═════ Supplied records

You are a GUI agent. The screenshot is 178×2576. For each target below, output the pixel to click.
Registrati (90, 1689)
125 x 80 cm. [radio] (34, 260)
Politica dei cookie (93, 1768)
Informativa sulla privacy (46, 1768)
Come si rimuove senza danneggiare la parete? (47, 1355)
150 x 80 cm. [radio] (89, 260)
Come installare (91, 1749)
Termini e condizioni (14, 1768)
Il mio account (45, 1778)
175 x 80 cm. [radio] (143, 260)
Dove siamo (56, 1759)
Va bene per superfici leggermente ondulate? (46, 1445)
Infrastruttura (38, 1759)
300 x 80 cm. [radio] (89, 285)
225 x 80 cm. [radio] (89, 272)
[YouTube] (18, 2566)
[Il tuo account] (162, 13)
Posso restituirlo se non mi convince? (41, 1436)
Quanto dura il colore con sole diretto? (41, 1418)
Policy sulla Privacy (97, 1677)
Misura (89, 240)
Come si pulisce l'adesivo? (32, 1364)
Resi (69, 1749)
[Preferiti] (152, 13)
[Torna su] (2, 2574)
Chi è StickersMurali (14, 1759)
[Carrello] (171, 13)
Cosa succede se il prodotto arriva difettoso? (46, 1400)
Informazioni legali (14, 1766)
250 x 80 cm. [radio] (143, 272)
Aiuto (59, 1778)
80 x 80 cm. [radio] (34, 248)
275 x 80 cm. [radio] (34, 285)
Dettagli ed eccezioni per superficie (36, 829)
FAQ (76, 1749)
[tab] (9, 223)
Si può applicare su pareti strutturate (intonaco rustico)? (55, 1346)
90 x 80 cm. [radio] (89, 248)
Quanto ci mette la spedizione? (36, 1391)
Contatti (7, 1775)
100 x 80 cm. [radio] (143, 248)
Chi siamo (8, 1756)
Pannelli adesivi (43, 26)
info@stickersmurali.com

══════════

### Instructions to follow
In the entries above, find each line with the word "sulla" and return it.

### Task solution
Informativa sulla privacy (46, 1768)
Policy sulla Privacy (97, 1677)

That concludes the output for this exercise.